>>

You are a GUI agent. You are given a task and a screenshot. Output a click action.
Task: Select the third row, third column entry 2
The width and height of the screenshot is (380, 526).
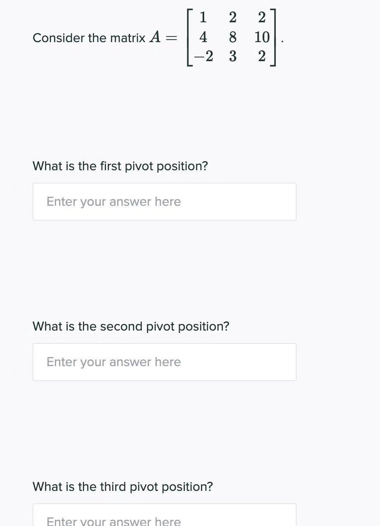click(x=262, y=56)
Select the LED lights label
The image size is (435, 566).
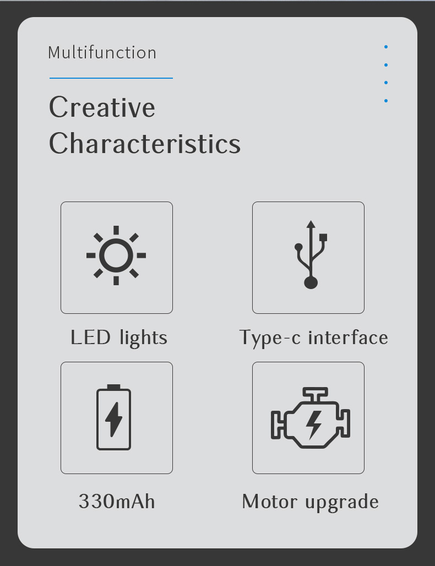click(119, 338)
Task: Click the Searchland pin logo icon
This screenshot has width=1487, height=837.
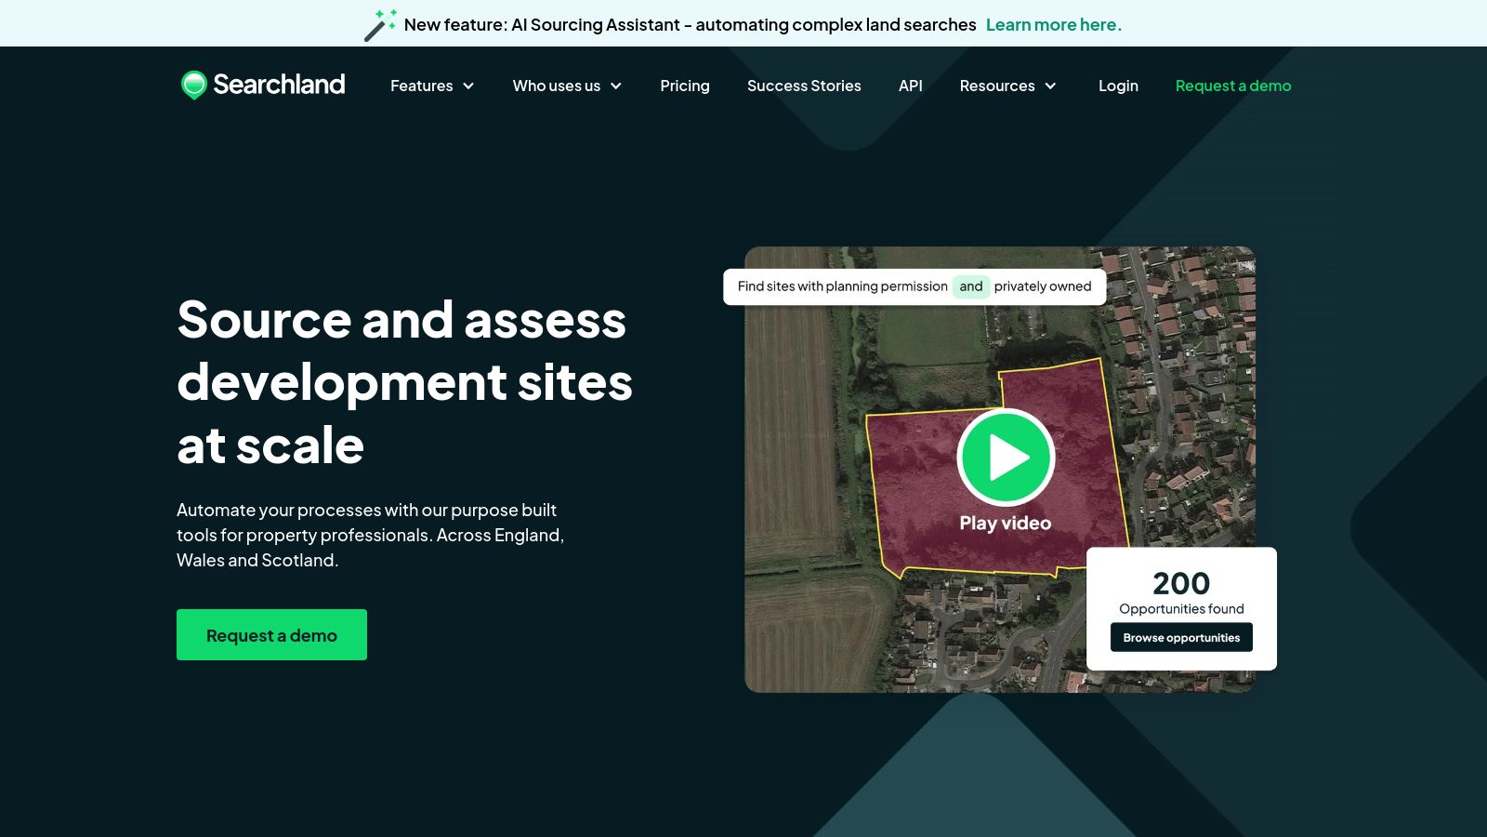Action: (193, 85)
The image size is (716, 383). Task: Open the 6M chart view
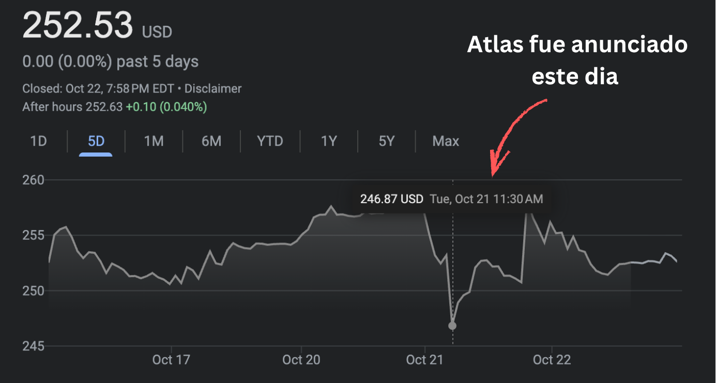click(x=211, y=141)
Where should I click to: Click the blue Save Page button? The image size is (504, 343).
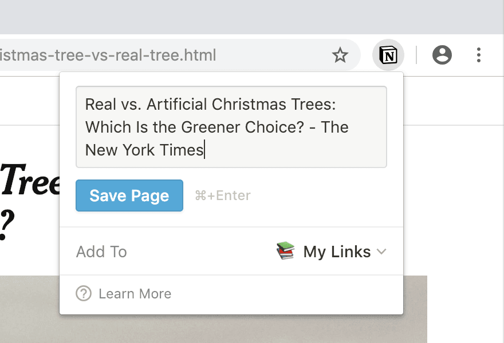pyautogui.click(x=129, y=195)
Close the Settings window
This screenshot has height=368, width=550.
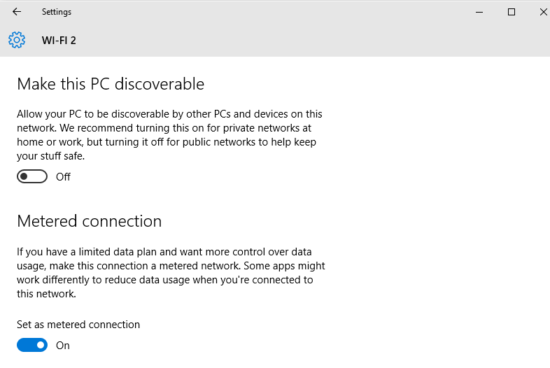tap(543, 12)
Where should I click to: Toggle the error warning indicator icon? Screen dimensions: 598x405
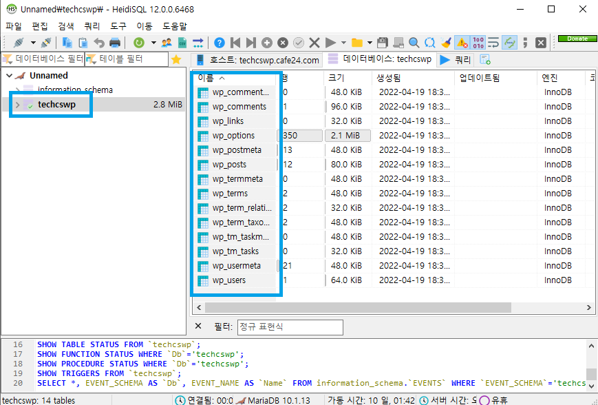point(461,43)
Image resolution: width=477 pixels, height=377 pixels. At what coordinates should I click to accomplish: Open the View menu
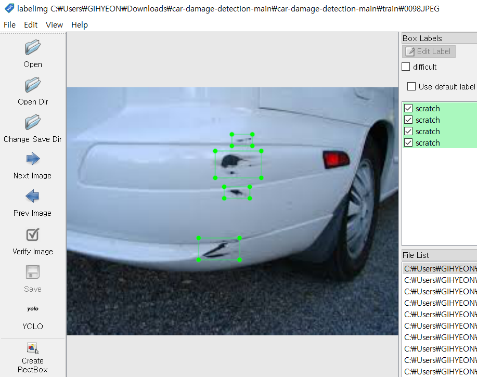click(x=54, y=24)
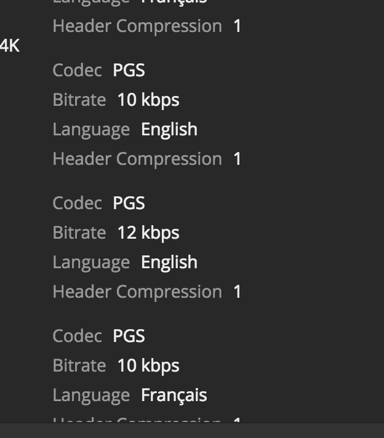Select Header Compression value 1 in 12 kbps block

238,292
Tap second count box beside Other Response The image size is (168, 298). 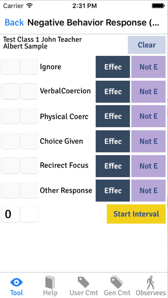(x=29, y=190)
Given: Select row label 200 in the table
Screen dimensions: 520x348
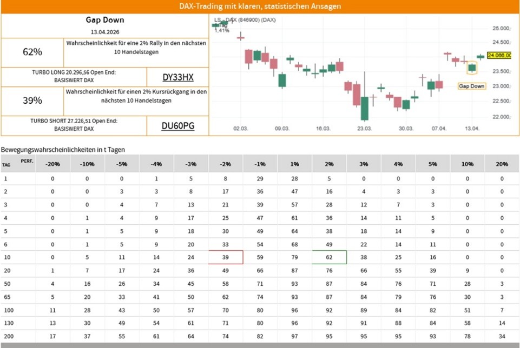Looking at the screenshot, I should click(x=8, y=336).
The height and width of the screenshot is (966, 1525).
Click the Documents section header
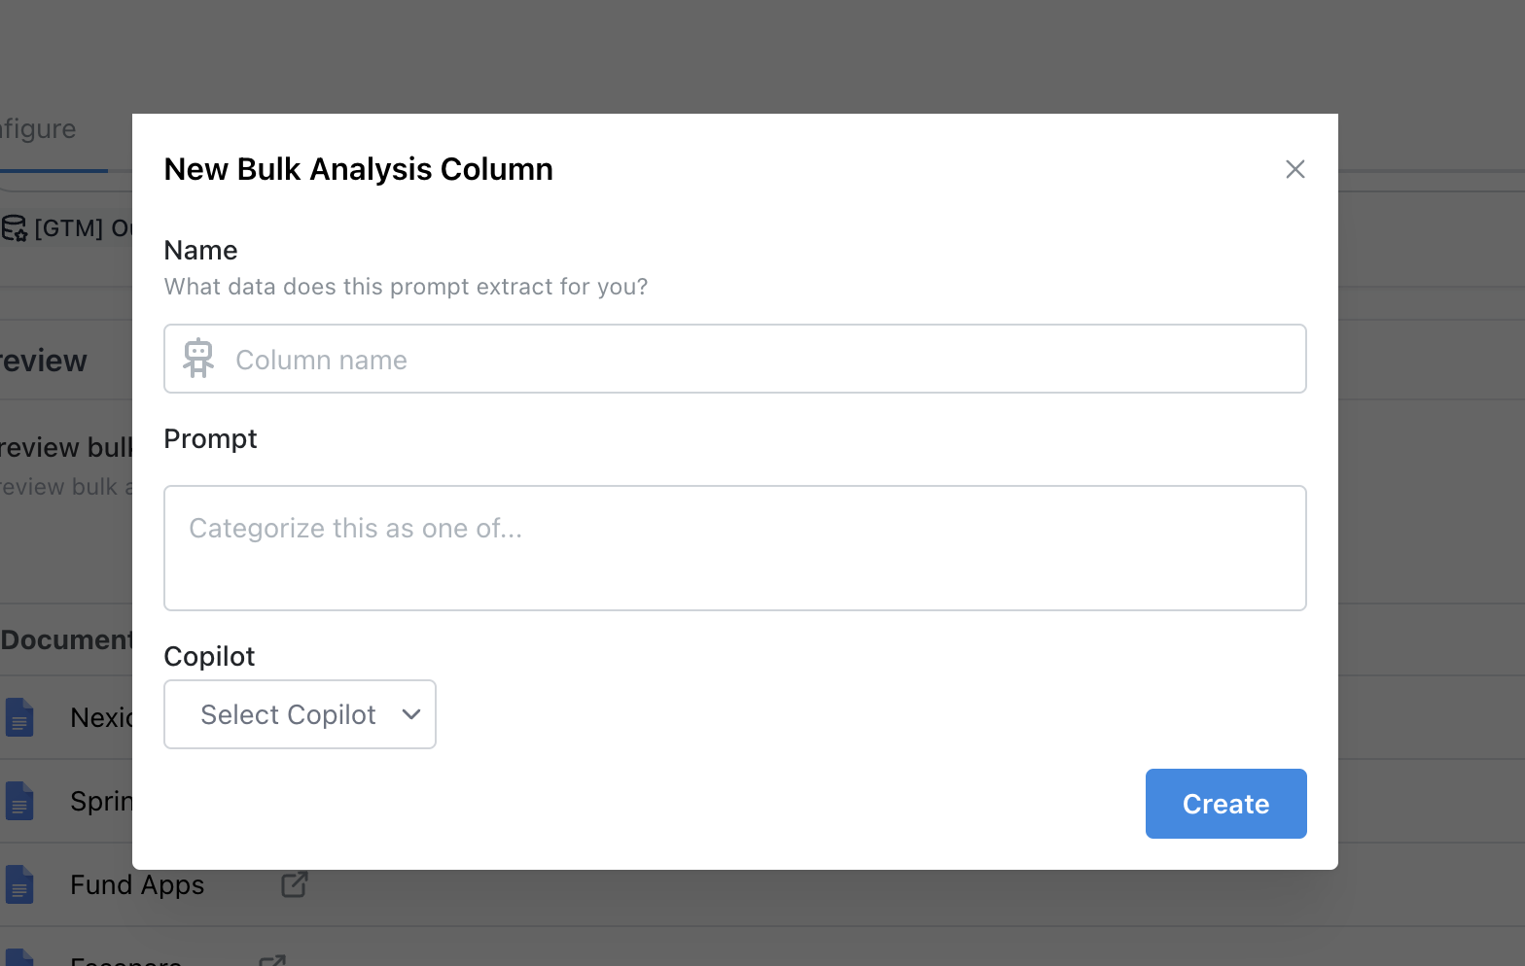point(65,638)
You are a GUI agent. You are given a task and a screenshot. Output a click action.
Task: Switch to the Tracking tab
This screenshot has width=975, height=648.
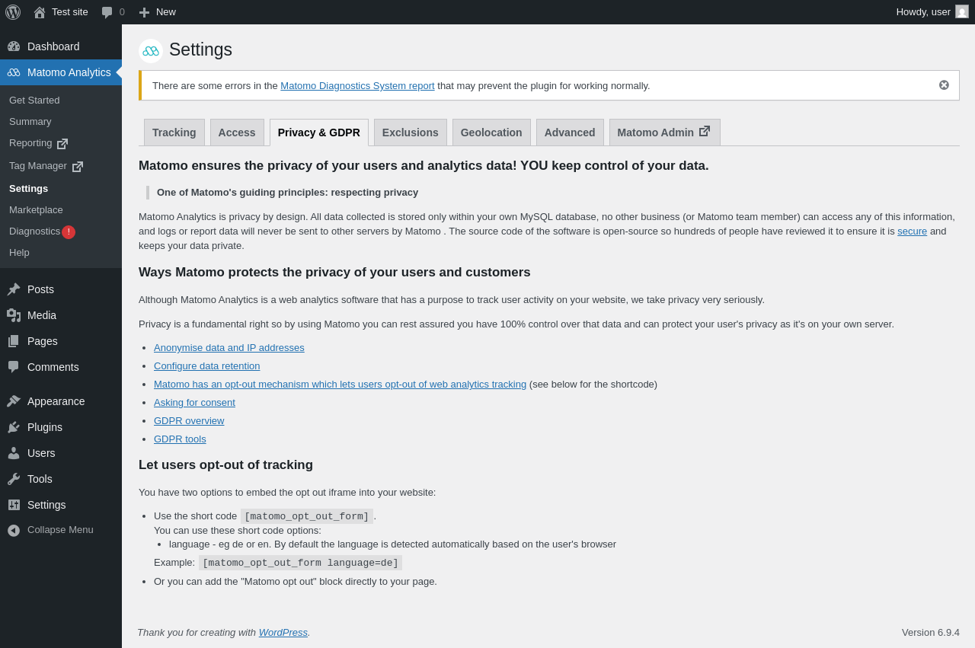pos(174,132)
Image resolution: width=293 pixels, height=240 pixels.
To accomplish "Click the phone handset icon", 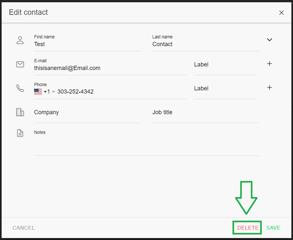I will (20, 88).
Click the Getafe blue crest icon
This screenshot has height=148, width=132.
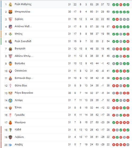click(10, 101)
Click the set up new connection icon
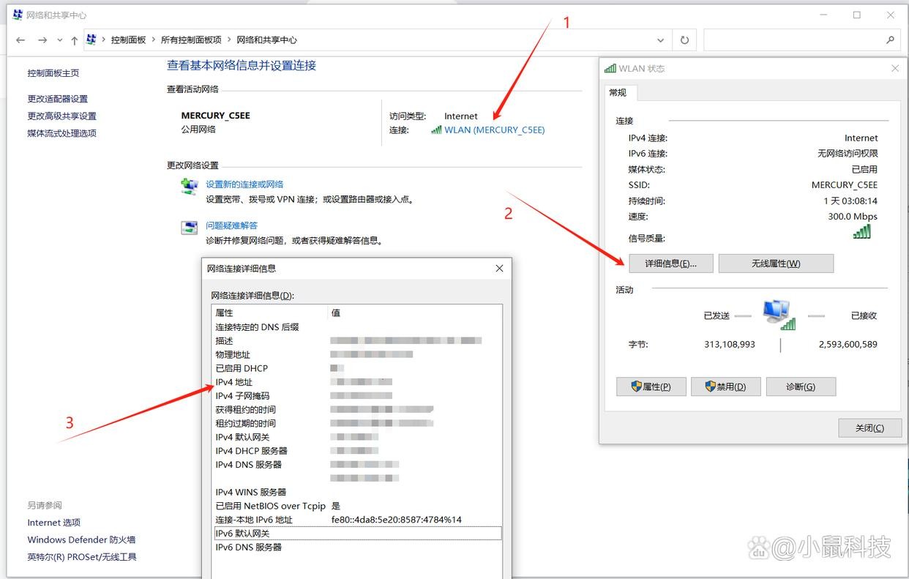The width and height of the screenshot is (909, 579). pos(190,187)
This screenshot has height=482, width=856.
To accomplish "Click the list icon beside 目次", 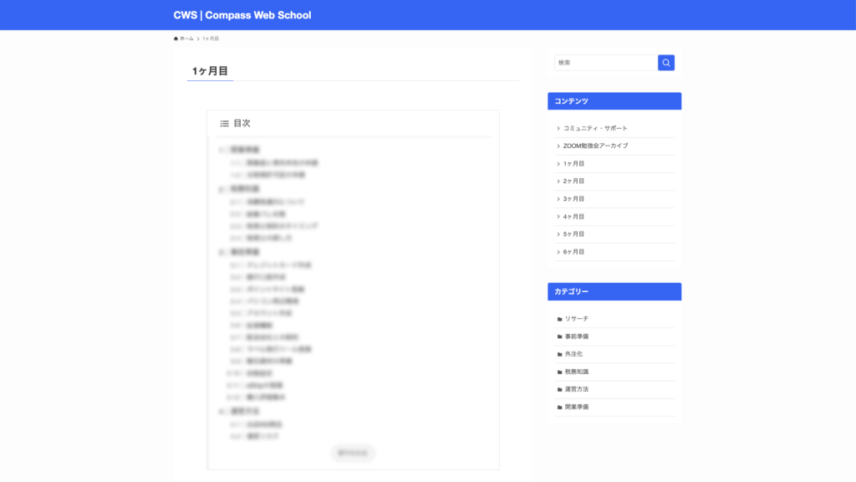I will pos(224,124).
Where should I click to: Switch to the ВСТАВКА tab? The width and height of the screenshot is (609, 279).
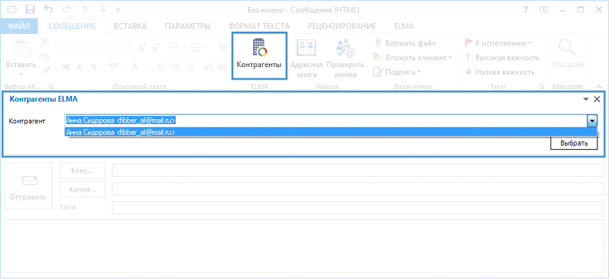[130, 26]
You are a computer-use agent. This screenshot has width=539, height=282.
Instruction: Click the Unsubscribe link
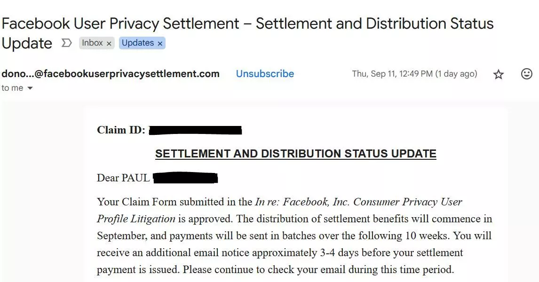[265, 74]
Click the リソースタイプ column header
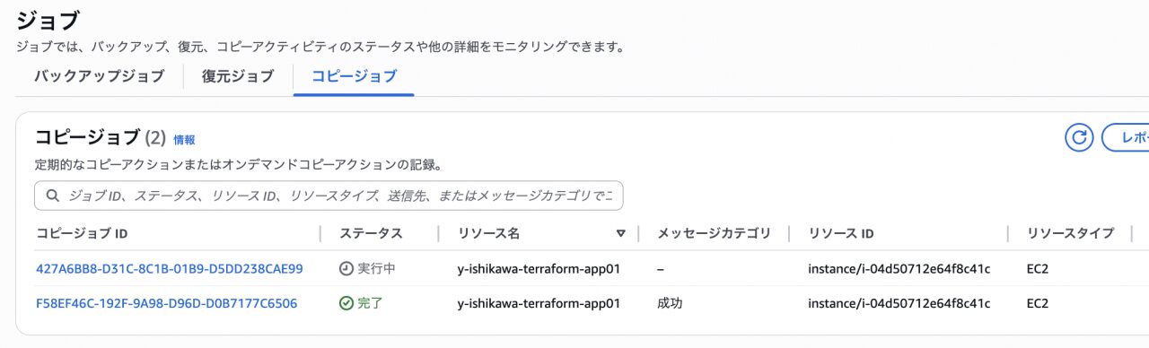 click(1070, 233)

<<

TASK STATEMENT: Copy nothing but the lines above that run from the one with "The image size is (435, 566)." to the one with "Close the Settings window", ends included; pictures stay out.

RESULT OF THIS TASK:
The image size is (435, 566).
click(119, 338)
Task: Click the Searchland pin logo icon
This screenshot has width=1487, height=837.
Action: (193, 85)
The image size is (716, 383). Task: Open the 6M chart view
click(x=211, y=141)
Where should I click to: Click the blue Save Page button? The image size is (504, 343).
pyautogui.click(x=129, y=195)
Close the Settings window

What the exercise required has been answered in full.